BRIEF: Scan the entries that follow for the word "question", then report every line in which it appears.
---------- EXCERPTED RECORDS ----------
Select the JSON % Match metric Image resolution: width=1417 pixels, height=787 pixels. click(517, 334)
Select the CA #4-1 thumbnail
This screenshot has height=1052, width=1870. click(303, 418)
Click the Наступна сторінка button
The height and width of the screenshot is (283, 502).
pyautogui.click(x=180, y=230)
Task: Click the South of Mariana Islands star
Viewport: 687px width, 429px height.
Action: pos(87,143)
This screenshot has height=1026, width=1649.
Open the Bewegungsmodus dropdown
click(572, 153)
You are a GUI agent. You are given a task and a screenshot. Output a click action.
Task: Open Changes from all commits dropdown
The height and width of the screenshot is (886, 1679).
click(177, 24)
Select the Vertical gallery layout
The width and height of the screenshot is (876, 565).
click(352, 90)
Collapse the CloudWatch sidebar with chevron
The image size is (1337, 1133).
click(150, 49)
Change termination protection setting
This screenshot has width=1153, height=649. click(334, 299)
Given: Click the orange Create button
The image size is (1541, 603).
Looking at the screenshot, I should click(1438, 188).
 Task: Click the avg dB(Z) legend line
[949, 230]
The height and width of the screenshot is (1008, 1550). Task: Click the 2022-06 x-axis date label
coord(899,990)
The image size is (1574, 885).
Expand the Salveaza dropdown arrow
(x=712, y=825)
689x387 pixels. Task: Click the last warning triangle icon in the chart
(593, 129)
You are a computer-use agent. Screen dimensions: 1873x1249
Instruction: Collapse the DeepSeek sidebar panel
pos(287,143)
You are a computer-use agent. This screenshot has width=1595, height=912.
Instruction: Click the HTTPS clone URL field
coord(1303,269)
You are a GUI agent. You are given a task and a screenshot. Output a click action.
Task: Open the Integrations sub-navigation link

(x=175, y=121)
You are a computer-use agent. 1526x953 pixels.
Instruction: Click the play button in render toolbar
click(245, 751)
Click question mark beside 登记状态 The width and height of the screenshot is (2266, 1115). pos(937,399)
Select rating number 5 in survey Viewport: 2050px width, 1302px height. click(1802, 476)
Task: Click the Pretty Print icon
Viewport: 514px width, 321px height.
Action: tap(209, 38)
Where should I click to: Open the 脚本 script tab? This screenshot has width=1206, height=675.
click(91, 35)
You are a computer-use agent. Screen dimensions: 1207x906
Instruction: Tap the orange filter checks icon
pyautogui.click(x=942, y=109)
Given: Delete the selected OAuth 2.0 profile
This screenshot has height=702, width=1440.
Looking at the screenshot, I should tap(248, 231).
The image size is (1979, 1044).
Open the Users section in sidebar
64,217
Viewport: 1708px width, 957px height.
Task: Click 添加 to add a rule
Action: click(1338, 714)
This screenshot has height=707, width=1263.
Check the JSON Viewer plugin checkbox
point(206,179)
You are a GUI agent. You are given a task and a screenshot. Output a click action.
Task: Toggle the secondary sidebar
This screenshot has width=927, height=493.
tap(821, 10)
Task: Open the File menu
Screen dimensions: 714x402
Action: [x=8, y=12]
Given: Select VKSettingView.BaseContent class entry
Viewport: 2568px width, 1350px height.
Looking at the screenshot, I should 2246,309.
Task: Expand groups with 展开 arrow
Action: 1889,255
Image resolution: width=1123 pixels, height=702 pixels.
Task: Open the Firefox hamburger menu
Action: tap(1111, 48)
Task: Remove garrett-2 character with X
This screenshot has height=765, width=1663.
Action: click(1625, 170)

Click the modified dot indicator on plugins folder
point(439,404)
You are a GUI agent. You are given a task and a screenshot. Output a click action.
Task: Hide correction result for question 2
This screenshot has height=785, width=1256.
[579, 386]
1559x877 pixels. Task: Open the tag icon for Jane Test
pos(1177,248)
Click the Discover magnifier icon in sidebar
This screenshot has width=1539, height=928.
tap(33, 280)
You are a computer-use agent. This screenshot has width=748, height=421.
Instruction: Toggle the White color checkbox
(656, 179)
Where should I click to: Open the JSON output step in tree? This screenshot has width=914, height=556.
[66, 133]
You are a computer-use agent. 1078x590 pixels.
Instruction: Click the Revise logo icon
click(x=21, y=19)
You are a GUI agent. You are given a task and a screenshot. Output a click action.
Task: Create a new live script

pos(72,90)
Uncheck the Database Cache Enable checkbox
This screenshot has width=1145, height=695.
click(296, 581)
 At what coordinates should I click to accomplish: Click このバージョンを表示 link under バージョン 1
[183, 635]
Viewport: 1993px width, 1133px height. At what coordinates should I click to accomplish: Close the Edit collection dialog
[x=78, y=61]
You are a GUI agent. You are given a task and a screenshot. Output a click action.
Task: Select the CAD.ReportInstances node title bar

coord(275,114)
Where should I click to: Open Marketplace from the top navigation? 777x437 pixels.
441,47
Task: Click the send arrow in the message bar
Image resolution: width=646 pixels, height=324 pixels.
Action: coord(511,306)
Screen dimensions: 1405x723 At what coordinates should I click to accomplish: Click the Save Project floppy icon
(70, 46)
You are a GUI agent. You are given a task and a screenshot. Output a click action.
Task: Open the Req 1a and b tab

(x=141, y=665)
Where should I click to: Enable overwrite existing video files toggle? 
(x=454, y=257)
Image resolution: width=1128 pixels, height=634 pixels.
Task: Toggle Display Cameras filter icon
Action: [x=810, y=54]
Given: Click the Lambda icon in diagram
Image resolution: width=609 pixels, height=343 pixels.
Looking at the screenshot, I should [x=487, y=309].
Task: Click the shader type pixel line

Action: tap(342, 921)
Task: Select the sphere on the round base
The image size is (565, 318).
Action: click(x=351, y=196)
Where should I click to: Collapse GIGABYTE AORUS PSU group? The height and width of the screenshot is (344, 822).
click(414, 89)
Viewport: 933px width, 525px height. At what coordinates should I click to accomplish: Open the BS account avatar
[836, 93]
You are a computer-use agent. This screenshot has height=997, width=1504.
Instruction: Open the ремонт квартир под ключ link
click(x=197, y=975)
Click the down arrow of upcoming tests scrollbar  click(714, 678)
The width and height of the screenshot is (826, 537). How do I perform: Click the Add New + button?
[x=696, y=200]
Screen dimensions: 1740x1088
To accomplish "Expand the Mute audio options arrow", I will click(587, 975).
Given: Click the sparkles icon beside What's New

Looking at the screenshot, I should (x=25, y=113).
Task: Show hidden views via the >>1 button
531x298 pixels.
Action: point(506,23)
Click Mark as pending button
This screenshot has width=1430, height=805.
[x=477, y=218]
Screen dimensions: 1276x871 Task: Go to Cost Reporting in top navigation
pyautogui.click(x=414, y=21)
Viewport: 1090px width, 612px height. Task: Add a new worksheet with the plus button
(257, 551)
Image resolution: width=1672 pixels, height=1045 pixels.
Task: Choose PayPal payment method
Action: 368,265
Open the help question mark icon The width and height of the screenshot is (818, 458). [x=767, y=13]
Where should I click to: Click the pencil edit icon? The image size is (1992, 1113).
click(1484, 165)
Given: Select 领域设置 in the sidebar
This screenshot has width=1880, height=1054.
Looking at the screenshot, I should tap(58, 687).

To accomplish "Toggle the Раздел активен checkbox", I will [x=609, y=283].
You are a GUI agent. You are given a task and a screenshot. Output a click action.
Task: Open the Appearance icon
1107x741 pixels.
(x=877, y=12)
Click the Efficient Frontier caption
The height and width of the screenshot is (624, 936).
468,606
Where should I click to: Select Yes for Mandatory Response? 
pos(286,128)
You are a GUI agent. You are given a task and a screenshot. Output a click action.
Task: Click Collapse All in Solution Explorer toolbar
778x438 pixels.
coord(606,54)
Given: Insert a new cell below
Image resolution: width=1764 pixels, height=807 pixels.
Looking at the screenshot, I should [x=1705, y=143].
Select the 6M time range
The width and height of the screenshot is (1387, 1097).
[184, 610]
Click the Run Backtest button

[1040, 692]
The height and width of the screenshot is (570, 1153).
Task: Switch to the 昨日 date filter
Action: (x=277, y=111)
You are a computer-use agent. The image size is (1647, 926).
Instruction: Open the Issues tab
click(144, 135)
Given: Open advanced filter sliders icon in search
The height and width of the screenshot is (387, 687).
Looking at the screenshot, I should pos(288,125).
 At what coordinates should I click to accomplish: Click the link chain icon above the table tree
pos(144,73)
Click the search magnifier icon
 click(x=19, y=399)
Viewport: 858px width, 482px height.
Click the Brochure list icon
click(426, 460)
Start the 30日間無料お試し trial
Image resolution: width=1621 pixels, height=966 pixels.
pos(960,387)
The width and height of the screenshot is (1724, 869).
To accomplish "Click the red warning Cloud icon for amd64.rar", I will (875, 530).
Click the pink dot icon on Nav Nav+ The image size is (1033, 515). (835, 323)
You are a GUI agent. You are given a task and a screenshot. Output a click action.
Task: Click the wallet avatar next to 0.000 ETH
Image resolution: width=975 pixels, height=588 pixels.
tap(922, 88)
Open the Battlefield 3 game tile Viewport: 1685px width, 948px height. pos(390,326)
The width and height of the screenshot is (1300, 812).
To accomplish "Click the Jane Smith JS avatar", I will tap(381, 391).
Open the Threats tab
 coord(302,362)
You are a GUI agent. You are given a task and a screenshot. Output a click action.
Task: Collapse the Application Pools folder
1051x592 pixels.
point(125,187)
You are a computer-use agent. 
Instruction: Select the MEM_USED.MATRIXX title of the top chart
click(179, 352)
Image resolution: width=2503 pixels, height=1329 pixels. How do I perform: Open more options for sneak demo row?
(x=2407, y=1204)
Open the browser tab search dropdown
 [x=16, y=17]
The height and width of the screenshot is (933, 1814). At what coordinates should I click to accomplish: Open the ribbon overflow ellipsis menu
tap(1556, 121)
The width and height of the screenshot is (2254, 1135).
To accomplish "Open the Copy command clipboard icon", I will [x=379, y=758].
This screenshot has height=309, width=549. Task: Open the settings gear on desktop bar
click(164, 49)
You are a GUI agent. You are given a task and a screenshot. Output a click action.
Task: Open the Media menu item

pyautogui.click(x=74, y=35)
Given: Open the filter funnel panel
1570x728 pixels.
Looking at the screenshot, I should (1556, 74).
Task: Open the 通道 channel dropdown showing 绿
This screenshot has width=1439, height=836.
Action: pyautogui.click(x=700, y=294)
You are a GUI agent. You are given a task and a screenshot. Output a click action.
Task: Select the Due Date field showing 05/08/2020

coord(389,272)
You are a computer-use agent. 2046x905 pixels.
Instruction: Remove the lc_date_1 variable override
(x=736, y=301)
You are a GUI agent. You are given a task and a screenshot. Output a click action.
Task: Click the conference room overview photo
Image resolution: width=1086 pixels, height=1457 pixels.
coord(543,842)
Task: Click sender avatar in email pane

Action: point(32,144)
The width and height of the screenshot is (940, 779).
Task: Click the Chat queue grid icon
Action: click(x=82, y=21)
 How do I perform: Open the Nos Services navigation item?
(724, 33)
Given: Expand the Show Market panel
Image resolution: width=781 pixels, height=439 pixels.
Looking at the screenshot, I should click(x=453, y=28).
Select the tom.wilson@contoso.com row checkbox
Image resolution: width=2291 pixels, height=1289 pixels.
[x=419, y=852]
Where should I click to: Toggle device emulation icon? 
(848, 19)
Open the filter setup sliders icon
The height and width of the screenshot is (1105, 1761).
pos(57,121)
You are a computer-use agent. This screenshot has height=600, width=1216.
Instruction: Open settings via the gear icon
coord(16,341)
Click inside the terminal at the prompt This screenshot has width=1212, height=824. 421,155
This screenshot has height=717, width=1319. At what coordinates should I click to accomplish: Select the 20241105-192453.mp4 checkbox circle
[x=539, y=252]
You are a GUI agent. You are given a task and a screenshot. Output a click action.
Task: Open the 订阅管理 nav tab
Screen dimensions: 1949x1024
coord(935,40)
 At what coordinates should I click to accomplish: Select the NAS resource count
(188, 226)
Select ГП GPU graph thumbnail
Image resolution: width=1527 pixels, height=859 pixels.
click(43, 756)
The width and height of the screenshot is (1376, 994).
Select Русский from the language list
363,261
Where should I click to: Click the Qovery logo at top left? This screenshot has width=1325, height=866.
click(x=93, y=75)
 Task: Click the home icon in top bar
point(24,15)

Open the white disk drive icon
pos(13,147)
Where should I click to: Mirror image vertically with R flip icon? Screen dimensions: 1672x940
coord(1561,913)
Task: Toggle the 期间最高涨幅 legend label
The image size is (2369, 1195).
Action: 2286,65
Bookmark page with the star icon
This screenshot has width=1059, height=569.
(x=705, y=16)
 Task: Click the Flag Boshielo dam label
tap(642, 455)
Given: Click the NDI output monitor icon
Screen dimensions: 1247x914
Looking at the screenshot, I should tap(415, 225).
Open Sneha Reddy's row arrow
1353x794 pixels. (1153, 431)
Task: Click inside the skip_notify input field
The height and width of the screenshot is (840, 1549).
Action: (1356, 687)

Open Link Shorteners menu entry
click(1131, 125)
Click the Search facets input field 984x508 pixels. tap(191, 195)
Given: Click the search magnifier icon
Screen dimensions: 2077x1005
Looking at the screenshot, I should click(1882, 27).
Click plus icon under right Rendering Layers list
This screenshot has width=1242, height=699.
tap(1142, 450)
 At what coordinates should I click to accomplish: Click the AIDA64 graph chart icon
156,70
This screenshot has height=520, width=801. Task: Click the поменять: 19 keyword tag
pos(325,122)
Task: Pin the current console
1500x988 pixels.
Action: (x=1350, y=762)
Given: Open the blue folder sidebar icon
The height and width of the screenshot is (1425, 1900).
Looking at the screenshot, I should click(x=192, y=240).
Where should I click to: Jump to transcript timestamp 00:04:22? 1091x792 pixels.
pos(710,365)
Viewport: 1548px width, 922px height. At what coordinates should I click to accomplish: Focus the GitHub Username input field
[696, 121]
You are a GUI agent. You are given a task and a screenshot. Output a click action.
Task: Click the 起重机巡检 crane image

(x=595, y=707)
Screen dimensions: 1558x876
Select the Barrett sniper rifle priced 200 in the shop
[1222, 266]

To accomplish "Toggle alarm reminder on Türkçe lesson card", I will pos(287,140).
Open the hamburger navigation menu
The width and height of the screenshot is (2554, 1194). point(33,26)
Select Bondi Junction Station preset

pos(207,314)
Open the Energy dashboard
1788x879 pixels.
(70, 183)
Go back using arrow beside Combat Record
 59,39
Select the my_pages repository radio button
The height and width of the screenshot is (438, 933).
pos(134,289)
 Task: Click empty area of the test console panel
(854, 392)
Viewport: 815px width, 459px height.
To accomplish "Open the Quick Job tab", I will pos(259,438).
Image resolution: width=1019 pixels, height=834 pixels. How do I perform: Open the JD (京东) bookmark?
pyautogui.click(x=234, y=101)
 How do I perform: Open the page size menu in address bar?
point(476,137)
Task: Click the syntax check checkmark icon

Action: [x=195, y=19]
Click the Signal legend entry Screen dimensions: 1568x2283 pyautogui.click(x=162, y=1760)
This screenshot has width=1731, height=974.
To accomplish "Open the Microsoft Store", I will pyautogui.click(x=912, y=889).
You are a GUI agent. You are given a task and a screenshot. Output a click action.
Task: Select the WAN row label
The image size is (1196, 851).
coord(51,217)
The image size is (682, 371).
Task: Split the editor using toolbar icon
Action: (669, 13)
----------
EXPECTED ANSWER:
Click question mark beside 登记状态 The width and height of the screenshot is (2266, 1115). pos(937,399)
Task: Hide correction result for question 2
Open the help question mark icon The width and height of the screenshot is (818, 458). [x=767, y=13]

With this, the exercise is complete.